Two technical college students, Josias (18) and Evodia (23), wandered through Maseru looking for transport and food. "The South Africans want Lesotho to be their 10th province. Maybe there are minerals here which we do not know about," said Evodia.

In the country's disputed elections on May 23rd, both students had voted for the Lesotho Congress for Democracy.

In half an hour yesterday morning at the hospital three civilians died, adding to a tally kept by Dr Piet McPherson, the superintendent, of eight dead after treatment and 82 injuries, 36 of them from gunshot wounds.

Dr McPherson said: "Most of the doctors, who are foreign, have left. The staff at the hospital have not slept for 48 hours and, because of car hijackings and the danger in the streets, no one is coming to work. We have a severe shortage of medicines."

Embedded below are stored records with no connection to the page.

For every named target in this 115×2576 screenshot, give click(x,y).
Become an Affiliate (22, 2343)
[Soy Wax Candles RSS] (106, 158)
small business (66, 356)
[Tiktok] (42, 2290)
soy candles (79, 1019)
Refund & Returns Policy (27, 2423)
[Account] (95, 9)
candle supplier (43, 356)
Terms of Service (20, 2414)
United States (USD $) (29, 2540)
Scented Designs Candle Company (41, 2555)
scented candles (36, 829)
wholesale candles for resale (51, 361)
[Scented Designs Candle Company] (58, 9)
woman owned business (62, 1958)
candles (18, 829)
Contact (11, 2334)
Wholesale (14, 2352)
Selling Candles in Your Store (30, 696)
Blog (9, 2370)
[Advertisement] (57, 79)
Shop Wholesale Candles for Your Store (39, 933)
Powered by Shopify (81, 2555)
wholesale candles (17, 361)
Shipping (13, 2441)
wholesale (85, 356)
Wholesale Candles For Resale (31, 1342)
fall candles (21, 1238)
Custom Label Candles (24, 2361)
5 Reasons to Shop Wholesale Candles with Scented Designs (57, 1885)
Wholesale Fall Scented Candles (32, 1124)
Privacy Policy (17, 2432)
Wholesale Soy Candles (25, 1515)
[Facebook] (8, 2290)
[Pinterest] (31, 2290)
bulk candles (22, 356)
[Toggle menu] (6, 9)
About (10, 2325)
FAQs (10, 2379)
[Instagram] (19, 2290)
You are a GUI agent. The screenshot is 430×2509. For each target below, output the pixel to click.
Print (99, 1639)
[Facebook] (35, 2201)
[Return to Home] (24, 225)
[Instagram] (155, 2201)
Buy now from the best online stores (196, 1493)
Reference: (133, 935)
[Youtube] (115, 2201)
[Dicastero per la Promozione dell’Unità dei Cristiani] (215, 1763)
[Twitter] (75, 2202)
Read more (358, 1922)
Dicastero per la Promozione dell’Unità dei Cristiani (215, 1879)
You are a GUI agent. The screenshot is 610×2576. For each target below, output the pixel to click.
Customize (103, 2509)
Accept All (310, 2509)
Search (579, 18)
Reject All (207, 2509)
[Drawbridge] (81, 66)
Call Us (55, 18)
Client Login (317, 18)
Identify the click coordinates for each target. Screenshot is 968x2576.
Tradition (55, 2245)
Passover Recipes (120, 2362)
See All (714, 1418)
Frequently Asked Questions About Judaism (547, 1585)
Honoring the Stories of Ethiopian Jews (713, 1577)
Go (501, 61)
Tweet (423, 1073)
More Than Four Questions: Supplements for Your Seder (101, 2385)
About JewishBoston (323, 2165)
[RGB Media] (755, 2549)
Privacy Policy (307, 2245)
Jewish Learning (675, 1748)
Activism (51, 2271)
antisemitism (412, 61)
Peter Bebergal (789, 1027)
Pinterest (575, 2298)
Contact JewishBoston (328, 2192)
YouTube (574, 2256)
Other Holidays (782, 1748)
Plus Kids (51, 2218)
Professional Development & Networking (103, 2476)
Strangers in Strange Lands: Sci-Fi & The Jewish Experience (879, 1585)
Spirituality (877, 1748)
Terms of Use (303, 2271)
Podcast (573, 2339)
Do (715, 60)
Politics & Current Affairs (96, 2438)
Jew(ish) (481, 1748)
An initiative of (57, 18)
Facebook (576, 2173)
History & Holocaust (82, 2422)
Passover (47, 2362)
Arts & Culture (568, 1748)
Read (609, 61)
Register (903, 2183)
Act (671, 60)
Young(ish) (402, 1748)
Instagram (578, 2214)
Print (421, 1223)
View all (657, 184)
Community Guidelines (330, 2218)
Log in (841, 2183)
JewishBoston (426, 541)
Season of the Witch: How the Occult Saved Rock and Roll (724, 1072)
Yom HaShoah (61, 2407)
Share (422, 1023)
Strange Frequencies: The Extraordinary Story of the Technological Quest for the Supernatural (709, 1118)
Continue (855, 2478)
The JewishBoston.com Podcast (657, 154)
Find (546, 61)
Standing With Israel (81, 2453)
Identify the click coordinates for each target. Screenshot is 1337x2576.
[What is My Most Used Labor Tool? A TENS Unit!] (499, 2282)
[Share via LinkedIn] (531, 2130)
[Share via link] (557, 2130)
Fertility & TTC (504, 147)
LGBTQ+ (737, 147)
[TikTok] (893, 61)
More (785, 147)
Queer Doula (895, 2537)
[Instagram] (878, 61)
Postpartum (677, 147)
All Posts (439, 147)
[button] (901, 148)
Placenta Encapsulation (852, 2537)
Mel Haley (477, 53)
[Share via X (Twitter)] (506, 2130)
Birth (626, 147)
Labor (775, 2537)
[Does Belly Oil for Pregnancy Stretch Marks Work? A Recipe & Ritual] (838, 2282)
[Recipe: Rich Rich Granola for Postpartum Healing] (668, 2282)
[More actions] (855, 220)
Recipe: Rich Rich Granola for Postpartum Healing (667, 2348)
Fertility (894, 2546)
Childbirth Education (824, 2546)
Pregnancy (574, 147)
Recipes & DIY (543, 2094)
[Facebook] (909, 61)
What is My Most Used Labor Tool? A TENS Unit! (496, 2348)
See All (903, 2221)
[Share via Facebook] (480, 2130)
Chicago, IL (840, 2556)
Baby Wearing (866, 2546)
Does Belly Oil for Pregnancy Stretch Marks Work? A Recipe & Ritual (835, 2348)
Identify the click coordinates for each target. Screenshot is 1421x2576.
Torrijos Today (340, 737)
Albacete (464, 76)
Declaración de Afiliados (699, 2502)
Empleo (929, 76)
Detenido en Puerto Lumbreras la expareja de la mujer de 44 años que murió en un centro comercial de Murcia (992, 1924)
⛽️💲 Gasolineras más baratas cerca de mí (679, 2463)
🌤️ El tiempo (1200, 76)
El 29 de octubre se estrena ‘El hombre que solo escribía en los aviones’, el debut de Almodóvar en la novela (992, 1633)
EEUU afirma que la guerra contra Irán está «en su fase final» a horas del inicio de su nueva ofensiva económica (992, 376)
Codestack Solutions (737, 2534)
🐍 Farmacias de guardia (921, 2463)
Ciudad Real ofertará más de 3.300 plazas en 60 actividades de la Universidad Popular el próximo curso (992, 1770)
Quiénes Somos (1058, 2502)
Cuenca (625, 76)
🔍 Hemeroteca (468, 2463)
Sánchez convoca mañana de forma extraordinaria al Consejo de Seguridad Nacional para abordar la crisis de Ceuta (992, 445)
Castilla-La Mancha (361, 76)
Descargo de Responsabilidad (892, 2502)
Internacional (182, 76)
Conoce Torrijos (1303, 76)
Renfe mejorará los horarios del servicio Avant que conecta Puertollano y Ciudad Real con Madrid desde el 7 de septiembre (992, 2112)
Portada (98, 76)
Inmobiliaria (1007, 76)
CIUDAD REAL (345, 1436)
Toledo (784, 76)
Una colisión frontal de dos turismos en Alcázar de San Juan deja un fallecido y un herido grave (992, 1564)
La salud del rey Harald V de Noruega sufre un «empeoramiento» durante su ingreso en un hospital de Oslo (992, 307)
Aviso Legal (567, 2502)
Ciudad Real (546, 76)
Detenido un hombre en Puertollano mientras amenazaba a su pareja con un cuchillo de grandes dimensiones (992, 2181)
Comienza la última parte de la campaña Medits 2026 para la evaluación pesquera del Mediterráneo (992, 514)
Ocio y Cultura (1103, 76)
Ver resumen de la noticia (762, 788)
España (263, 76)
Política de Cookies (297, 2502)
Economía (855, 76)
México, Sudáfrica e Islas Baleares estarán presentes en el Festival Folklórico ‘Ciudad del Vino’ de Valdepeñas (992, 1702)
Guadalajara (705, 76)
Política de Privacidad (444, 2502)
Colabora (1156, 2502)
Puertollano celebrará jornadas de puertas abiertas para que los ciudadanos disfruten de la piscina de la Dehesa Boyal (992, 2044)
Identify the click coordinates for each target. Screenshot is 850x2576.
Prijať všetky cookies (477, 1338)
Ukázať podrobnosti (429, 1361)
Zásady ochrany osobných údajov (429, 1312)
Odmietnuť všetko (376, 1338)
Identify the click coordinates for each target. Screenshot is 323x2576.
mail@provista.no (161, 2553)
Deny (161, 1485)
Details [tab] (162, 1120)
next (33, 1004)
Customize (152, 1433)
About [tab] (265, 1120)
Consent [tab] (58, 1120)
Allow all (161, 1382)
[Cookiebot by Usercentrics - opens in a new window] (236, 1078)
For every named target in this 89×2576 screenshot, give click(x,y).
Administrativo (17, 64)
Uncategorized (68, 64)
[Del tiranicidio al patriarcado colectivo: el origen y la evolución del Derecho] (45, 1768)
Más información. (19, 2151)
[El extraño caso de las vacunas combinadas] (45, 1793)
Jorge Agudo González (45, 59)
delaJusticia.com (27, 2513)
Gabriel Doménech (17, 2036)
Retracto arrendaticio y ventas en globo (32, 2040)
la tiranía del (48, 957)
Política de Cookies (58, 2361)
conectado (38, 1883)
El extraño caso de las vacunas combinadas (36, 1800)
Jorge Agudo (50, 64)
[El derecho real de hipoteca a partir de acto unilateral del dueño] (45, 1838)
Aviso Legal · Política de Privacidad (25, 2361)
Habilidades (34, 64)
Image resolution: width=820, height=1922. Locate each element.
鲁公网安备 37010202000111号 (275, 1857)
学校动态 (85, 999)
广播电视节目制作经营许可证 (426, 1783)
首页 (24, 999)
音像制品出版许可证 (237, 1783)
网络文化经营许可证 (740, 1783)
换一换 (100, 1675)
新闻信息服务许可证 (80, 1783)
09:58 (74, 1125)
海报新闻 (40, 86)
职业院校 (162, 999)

Across the road Mr Ashraf Abubaker stood on the forecourt of his Caltex petrol station and fired his Kommando machinegun at suspected looters. "I have no choice, there is no law here. My family has been here for three generations and our businesses are devastated," he said.

From time to time a Botswana armoured personnel carrier would drive past, its crew shooting into the air at the sight of looters. Farther down Kingsway some youths were clearing the Metro hyper market, a building the size of two football fields. Later they burnt it down.

All that was left last night was a city which must be rebuilt from scratch in an impoverished country which is no closer to political peace than it was before the fires were lit.